What is being asked: Can you render the material from the line containing "Close the Meeting info panel" through the line containing "tap(780, 29)" as a numbered list, skipping blank lines and omitting the pictures?

Exercise input:
-- Begin --
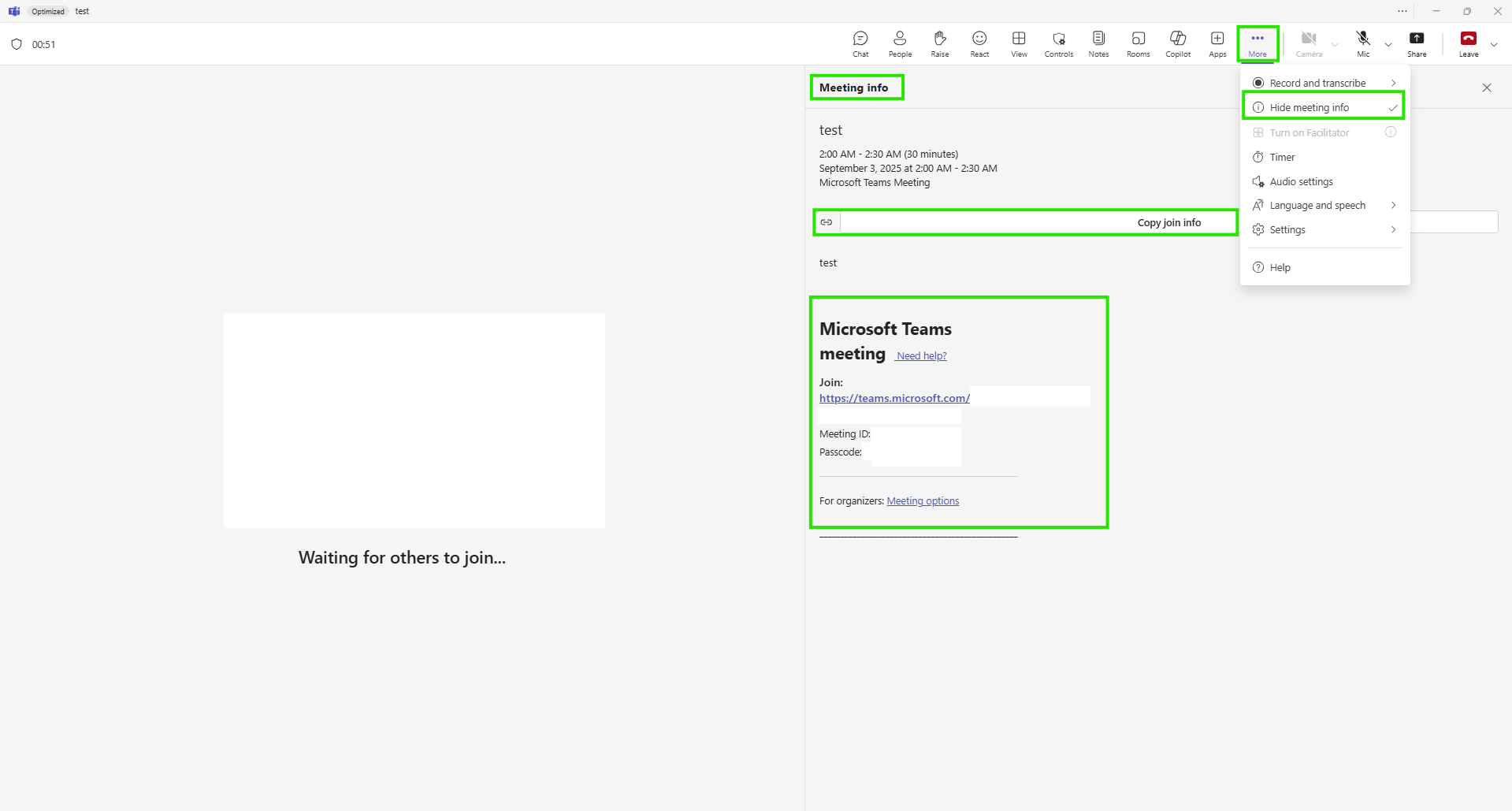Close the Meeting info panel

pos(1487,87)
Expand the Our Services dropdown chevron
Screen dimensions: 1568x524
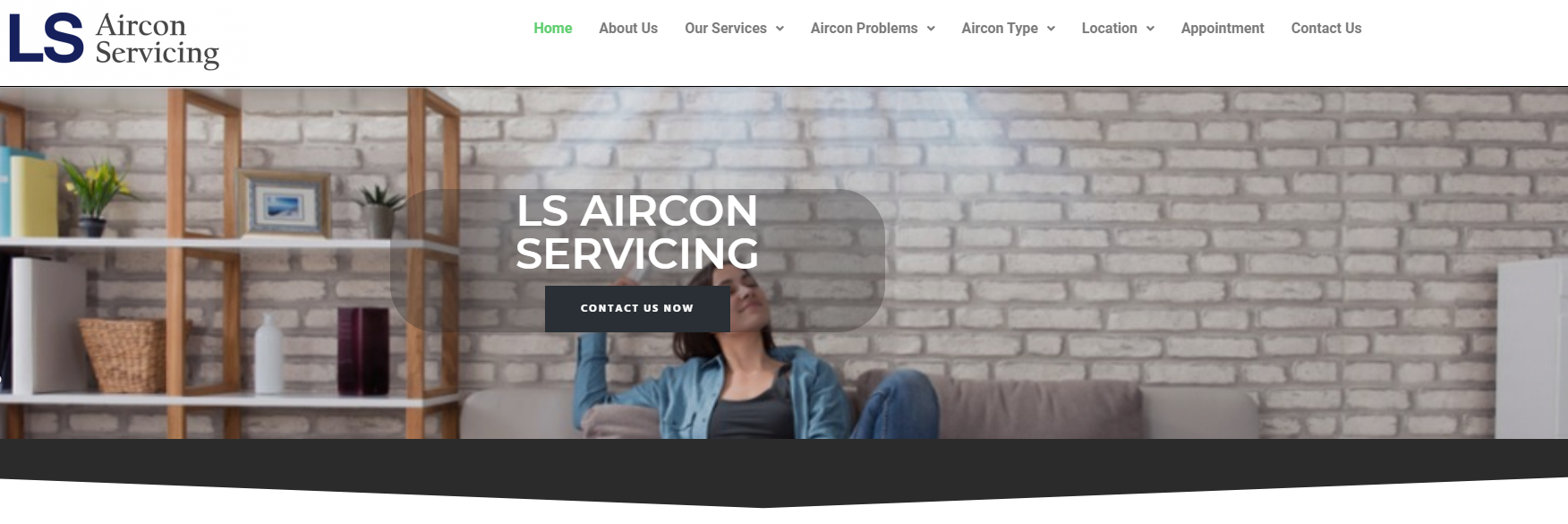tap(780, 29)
-- End --
-- Begin --
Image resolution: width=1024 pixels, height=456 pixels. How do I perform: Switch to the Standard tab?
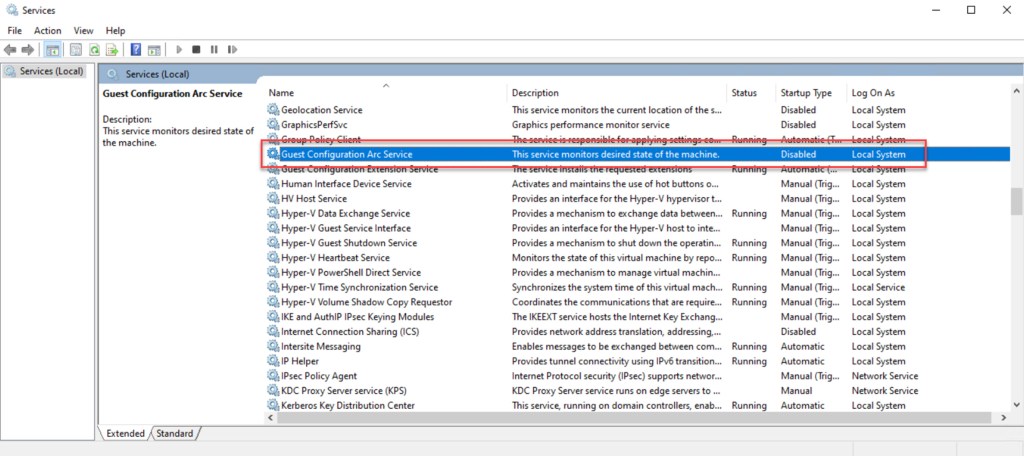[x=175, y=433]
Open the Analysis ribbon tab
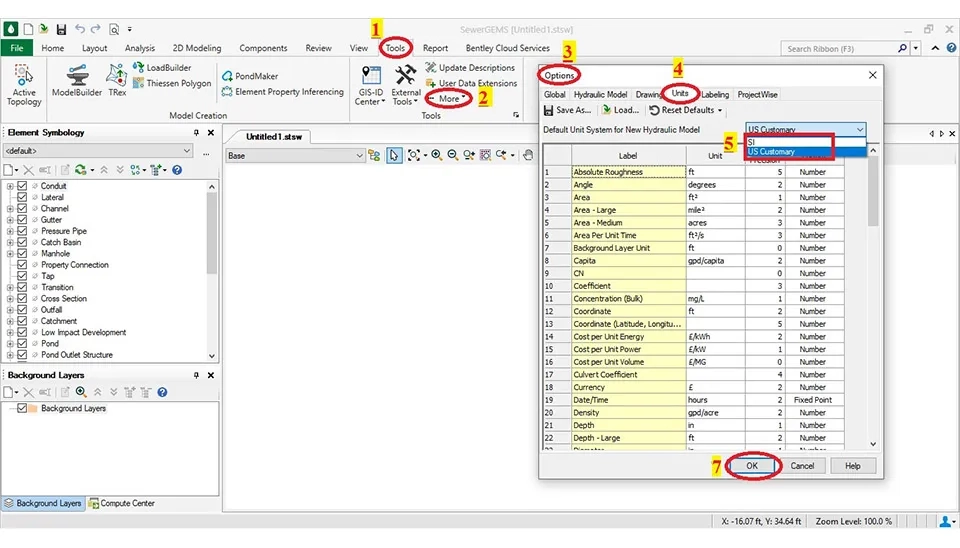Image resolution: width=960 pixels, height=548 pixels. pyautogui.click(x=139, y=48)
-- End --
Task result:
1. Close the Meeting info panel
2. pos(1487,87)
3. Expand the Our Services dropdown chevron
4. Screen dimensions: 1568x524
5. tap(780, 29)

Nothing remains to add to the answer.